[[ SOURCE RECORDS open ]]

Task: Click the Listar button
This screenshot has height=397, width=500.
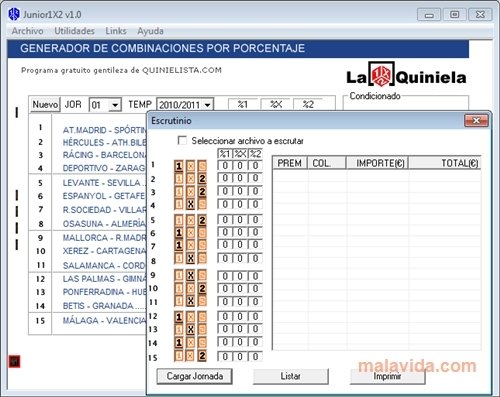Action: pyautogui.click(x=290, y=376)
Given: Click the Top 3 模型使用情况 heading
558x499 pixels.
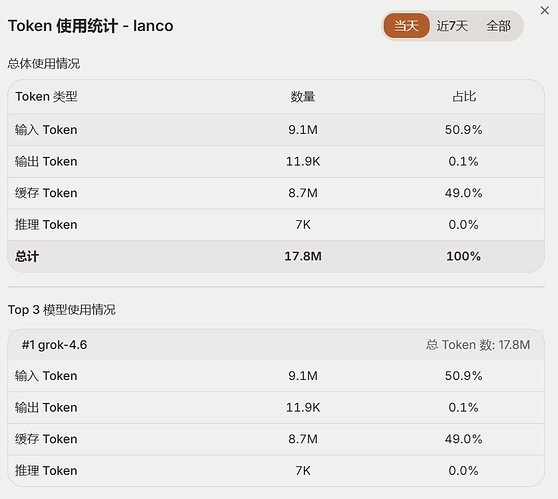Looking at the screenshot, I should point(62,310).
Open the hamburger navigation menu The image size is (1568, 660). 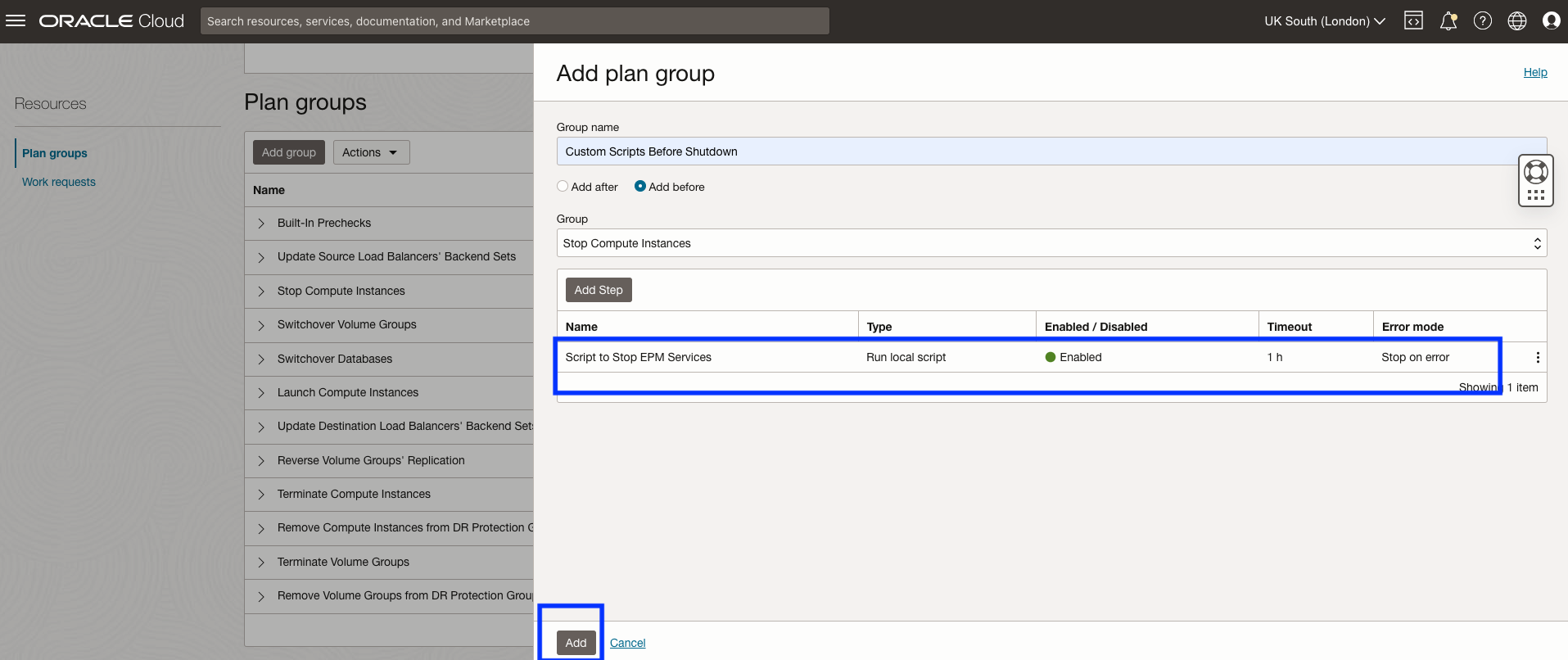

[[ SOURCE RECORDS closed ]]

→ EXERCISE BRIEF
The data is to be returned exactly as it stands, pictures aside.

→ TASK RESPONSE
Task: Click the Listar button
This screenshot has height=397, width=500.
Action: pyautogui.click(x=290, y=376)
Given: Click the Top 3 模型使用情况 heading
558x499 pixels.
Looking at the screenshot, I should point(62,310).
Open the hamburger navigation menu The image size is (1568, 660). 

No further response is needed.